Junge Leute, die heute zehn Prozent ihres Nettoeinkommens für die Altersvorsorge verwenden, werden im Alter ein stattliches Vermögen aufgebaut haben, dass es ihnen erlaubt, denn Ruhestand zu genießen. Es gibt unterschiedliche – auch staatlich geförderte – Vorsorgeprodukte und nicht jedes Produkt ist für jeden gleichermaßen geeignet. Welches das Richtige ist, hängt von den persönlichen Umständen ab. Arbeitnehmer sollten auf jeden Fall einen Riester Rentenvertrag abschließen, um die Zulagen des Staates mitzunehmen.
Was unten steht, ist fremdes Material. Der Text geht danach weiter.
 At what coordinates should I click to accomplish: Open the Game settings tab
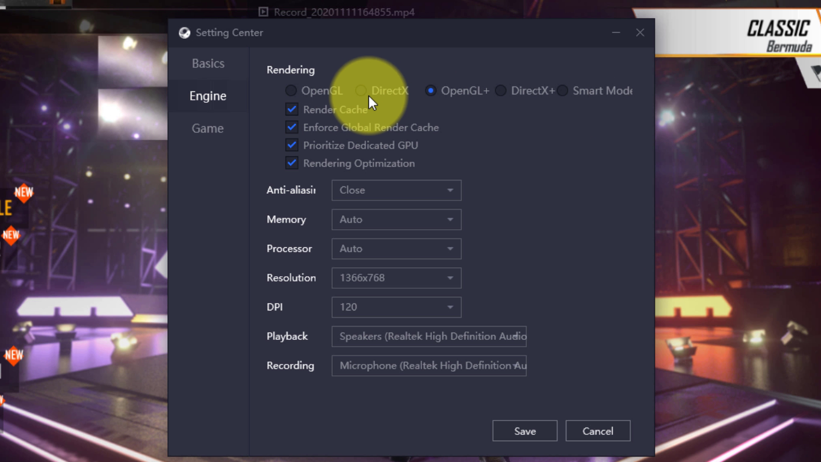[x=208, y=128]
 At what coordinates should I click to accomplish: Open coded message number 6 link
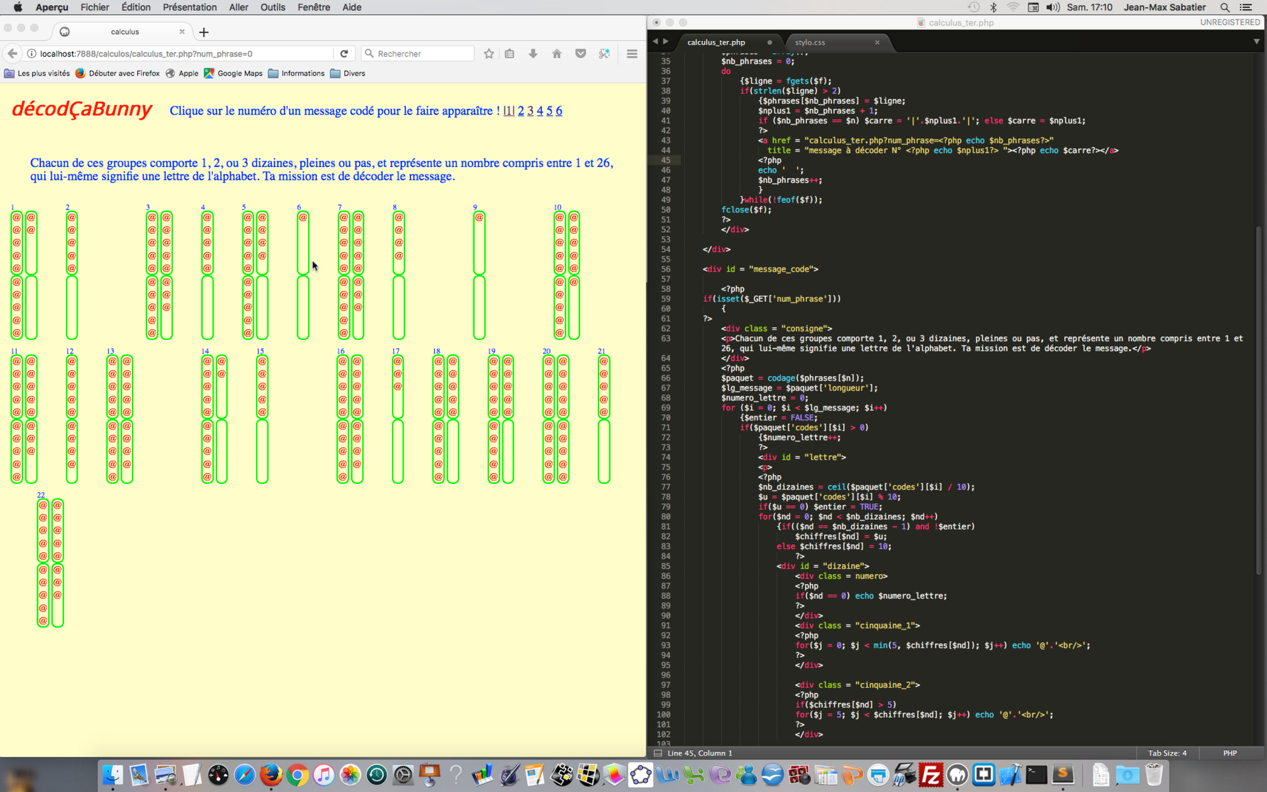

Eine attraktive Altersvorsorge ist darüber hinaus die Schaffung von Wohneigentum. Wer im Alter mietfrei wohnen kann und unbelastetes Eigentum hat, spart viel Geld.

 

Um die richtigen Vorsorgeprodukte zu finden, sollte das Wissen von unabhängigen Finanzexperten genutzt werden. Verbraucher sollten sich beraten lassen und darauf achten, dass der Anteil des monatlichen Einkommens, der in die private Altersvorsorge gesteckt wird, möglichst zehn Prozent nicht übersteigt.